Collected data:
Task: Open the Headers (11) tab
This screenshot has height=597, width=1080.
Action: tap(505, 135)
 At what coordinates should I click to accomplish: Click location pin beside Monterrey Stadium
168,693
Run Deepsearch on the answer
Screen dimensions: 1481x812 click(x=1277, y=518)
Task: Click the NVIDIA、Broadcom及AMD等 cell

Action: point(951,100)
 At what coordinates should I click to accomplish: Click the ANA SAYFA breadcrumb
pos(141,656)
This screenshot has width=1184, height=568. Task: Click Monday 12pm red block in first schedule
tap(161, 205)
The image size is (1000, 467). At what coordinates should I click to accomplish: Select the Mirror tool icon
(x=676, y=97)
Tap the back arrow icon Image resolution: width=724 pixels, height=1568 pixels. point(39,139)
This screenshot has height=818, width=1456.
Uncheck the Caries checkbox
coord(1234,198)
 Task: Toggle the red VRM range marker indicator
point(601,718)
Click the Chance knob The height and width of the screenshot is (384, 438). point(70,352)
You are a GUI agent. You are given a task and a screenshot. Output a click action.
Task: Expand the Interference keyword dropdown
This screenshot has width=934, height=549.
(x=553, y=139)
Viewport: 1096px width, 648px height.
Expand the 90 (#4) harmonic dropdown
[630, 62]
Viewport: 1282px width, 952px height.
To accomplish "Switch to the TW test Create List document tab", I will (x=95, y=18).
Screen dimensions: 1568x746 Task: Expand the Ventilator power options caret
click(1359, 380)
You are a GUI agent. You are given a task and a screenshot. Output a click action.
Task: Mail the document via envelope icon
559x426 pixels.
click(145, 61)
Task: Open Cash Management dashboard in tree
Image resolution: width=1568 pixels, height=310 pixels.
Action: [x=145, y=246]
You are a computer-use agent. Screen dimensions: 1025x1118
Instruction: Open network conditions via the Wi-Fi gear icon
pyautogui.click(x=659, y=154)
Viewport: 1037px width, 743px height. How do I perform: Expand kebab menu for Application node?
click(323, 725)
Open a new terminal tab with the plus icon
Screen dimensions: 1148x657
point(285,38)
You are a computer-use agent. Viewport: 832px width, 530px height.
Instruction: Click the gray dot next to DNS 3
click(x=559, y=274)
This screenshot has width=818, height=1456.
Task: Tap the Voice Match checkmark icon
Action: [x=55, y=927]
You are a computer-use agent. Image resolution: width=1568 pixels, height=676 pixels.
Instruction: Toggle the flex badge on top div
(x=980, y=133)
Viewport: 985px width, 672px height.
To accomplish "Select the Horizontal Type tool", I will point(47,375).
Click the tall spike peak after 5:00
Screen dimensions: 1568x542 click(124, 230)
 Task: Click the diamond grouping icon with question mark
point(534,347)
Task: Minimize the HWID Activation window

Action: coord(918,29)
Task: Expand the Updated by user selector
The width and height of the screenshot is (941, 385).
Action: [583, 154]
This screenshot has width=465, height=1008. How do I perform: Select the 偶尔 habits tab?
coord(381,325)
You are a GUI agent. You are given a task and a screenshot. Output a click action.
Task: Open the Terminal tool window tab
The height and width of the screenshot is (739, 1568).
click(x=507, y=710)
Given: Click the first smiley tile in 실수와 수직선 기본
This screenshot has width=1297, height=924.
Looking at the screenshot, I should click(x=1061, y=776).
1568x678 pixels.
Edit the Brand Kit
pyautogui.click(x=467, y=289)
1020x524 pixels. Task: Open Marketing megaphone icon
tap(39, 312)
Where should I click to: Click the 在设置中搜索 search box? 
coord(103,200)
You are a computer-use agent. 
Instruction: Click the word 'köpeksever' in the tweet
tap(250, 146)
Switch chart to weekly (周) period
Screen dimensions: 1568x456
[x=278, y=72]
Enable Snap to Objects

§ **What you will do**
Reproduce every one of the records above verbatim, line for line.

§ **Correct output**
Task: Open the Headers (11) tab
This screenshot has height=597, width=1080.
Action: tap(505, 135)
 At what coordinates should I click to accomplish: Click location pin beside Monterrey Stadium
168,693
Run Deepsearch on the answer
Screen dimensions: 1481x812 click(x=1277, y=518)
Task: Click the NVIDIA、Broadcom及AMD等 cell

Action: point(951,100)
 At what coordinates should I click to accomplish: Click the ANA SAYFA breadcrumb
pos(141,656)
This screenshot has width=1184, height=568. Task: Click Monday 12pm red block in first schedule
tap(161, 205)
The image size is (1000, 467). At what coordinates should I click to accomplish: Select the Mirror tool icon
(x=676, y=97)
Tap the back arrow icon Image resolution: width=724 pixels, height=1568 pixels. point(39,139)
This screenshot has height=818, width=1456.
Uncheck the Caries checkbox
coord(1234,198)
 Task: Toggle the red VRM range marker indicator
point(601,718)
Click the Chance knob The height and width of the screenshot is (384, 438). point(70,352)
You are a GUI agent. You are given a task and a screenshot. Output a click action.
Task: Expand the Interference keyword dropdown
This screenshot has width=934, height=549.
(x=553, y=139)
Viewport: 1096px width, 648px height.
Expand the 90 (#4) harmonic dropdown
[630, 62]
Viewport: 1282px width, 952px height.
To accomplish "Switch to the TW test Create List document tab", I will (x=95, y=18).
Screen dimensions: 1568x746 Task: Expand the Ventilator power options caret
click(1359, 380)
You are a GUI agent. You are given a task and a screenshot. Output a click action.
Task: Mail the document via envelope icon
559x426 pixels.
click(145, 61)
Task: Open Cash Management dashboard in tree
Image resolution: width=1568 pixels, height=310 pixels.
Action: [x=145, y=246]
You are a computer-use agent. Screen dimensions: 1025x1118
Instruction: Open network conditions via the Wi-Fi gear icon
pyautogui.click(x=659, y=154)
Viewport: 1037px width, 743px height. How do I perform: Expand kebab menu for Application node?
click(323, 725)
Open a new terminal tab with the plus icon
Screen dimensions: 1148x657
point(285,38)
You are a computer-use agent. Viewport: 832px width, 530px height.
Instruction: Click the gray dot next to DNS 3
click(x=559, y=274)
This screenshot has width=818, height=1456.
Task: Tap the Voice Match checkmark icon
Action: [x=55, y=927]
You are a computer-use agent. Image resolution: width=1568 pixels, height=676 pixels.
Instruction: Toggle the flex badge on top div
(x=980, y=133)
Viewport: 985px width, 672px height.
To accomplish "Select the Horizontal Type tool", I will point(47,375).
Click the tall spike peak after 5:00
Screen dimensions: 1568x542 click(124, 230)
 Task: Click the diamond grouping icon with question mark
point(534,347)
Task: Minimize the HWID Activation window

Action: coord(918,29)
Task: Expand the Updated by user selector
The width and height of the screenshot is (941, 385).
Action: [583, 154]
This screenshot has width=465, height=1008. How do I perform: Select the 偶尔 habits tab?
coord(381,325)
You are a GUI agent. You are given a task and a screenshot. Output a click action.
Task: Open the Terminal tool window tab
The height and width of the screenshot is (739, 1568).
click(x=507, y=710)
Given: Click the first smiley tile in 실수와 수직선 기본
This screenshot has width=1297, height=924.
Looking at the screenshot, I should click(x=1061, y=776).
1568x678 pixels.
Edit the Brand Kit
pyautogui.click(x=467, y=289)
1020x524 pixels. Task: Open Marketing megaphone icon
tap(39, 312)
Where should I click to: Click the 在设置中搜索 search box? 
coord(103,200)
You are a computer-use agent. 
Instruction: Click the word 'köpeksever' in the tweet
tap(250, 146)
Switch chart to weekly (周) period
Screen dimensions: 1568x456
[x=278, y=72]
Enable Snap to Objects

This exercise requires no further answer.